[
Lists Home |
Date Index |
Thread Index
]
- From: Tim Bray <tbray@textuality.com>
- To: <xml-uri@w3.org>
- Date: Mon, 15 May 2000 23:00:09 -0700
At 09:45 AM 5/15/00 -0400, Tim Berners-Lee wrote:
>This is a list set up - possible for a short term - to hold the discussion
>of whether XML namespaces should be URIs.
I am very busy and may not be able to keep up with the xml-uri mailing list,
although I promise to check in as time allows.
I apologize in advance for the length of this message. We're all busy but this is important. But here's a summary:
1. URIs are sound in their design, just as as TimBL claims
2. Namespaces set out to solve the problem of naming things, no more, and
they succeeded
3. It is reasonable to want more from namespace names, and for this
reason, the fact that they are syntactically URIs is good, as it leaves
open the door for the building of the Semantic Web
4. It is wrong to compromise the basic utility of namespaces by imposing
strict URI-ness on them
5. The use of relative URI references as namespace names is wrong and
dangerous and should be, at the least, deprecated
I think TimBL's framing of the question, as quoted above, is very apt and
cuts to the heart of things.
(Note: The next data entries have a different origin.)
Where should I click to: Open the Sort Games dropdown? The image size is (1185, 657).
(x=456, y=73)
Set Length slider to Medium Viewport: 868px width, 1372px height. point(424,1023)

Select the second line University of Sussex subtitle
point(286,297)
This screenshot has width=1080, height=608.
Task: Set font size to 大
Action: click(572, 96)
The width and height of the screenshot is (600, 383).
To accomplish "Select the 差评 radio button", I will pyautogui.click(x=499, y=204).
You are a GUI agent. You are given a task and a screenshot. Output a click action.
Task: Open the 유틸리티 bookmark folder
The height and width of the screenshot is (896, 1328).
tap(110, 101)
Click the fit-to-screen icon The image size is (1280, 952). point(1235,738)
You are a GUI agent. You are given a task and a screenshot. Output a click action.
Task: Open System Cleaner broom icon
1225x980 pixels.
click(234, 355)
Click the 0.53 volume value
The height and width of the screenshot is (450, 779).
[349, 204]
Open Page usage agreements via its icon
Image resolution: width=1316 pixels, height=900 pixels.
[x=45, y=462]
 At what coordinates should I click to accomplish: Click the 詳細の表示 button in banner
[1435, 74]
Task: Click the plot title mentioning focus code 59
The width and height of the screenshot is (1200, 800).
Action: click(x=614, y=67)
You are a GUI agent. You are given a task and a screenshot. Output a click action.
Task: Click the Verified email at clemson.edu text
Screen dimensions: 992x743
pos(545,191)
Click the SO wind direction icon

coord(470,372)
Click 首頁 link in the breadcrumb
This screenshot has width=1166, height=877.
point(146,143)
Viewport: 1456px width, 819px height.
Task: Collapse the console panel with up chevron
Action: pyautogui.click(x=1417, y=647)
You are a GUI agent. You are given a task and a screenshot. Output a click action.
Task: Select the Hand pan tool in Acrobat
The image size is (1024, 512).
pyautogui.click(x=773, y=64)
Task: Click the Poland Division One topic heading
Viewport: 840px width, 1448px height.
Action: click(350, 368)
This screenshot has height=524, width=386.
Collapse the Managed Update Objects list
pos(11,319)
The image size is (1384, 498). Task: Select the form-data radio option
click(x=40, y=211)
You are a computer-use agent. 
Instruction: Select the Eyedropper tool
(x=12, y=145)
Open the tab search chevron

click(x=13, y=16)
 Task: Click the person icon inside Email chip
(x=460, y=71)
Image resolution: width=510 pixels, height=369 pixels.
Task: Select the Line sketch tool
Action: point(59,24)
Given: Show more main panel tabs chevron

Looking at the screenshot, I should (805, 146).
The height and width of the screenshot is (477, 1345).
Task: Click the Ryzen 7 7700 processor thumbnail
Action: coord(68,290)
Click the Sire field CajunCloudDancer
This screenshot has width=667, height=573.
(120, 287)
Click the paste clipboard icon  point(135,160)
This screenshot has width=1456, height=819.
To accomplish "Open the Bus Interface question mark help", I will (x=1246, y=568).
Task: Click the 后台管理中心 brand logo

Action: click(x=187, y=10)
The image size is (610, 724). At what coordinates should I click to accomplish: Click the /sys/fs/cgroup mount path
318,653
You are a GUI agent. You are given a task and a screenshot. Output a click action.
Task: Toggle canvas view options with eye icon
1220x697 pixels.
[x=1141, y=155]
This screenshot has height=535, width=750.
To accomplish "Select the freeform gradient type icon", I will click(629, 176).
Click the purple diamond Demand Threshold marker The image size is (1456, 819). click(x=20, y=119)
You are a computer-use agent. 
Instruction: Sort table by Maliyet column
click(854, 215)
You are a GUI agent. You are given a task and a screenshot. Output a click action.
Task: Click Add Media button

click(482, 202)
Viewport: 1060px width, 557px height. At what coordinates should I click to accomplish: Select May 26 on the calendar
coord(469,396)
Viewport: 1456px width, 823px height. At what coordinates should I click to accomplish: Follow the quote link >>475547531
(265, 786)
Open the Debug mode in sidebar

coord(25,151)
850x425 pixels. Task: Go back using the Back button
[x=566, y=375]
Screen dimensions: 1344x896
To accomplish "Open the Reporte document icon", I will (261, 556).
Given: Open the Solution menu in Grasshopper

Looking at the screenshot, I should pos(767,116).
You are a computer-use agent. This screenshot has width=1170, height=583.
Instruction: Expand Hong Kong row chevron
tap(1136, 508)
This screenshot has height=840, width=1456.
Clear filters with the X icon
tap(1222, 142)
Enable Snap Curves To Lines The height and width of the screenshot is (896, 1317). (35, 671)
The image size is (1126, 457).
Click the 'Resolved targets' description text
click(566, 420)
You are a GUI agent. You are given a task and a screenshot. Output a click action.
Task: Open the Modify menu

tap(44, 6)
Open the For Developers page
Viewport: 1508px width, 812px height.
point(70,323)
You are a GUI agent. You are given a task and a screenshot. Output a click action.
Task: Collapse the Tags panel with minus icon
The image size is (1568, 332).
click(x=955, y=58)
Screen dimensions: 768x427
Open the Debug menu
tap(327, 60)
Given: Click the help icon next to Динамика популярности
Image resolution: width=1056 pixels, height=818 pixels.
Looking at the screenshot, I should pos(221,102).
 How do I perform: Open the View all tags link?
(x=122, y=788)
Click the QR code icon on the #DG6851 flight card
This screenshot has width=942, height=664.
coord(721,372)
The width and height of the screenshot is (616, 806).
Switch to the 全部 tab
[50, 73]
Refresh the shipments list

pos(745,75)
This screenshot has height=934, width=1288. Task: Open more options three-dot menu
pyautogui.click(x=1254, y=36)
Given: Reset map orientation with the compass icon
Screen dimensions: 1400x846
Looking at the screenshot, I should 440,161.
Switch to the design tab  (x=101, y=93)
The current live issue in the W3C is much
narrower - what to do about relative URI references - but probably can't be
solved without some deep thinking about the relationship between namespace
names and URIs. Note that the issue, while narrow, is important, first
because there are W3C recommendations in the field which are inconsistent
on this point, and there are other recommendations, notably the DOM, which
are hung up pending its resolution.
1. URIs Are Just Fine
To open, it should be said that nobody in this debate (as far as I can tell)
has so far challenged the basic soundness of the URL system of resource
addressing; for my money, it's one of the shining proofs of the virtues of
razor-edge simplicity in the history of technology. Further, and in
particular, nobody has challenged the virtue or utility of relative URI
references; anybody who does not use them is probably building fragile web
sites.
2. Namespaces Are Just Trying to be Names
If I may be pardoned for wordiness, let me quote the first three paragraphs
of the namespace spec:
We envision applications of Extensible Markup Language (XML) where a single
XML document may contain elements and attributes (here referred to as a
"markup vocabulary") that are defined for and used by multiple software
modules. One motivation for this is modularity; if such a markup vocabulary
exists which is well-understood and for which there is useful software
available, it is better to re-use this markup rather than re-invent it.
Such documents, containing multiple markup vocabularies, pose problems of
recognition and collision. Software modules need to be able to recognize
the tags and attributes which they are designed to process, even in the
face of "collisions" occurring when markup intended for some other software
package uses the same element type or attribute name.
These considerations require that document constructs should have universal
names, whose scope extends beyond their containing document. This
specification describes a mechanism, XML namespaces, which accomplishes
this.
The only problem the namespace spec set out to solve was that of naming.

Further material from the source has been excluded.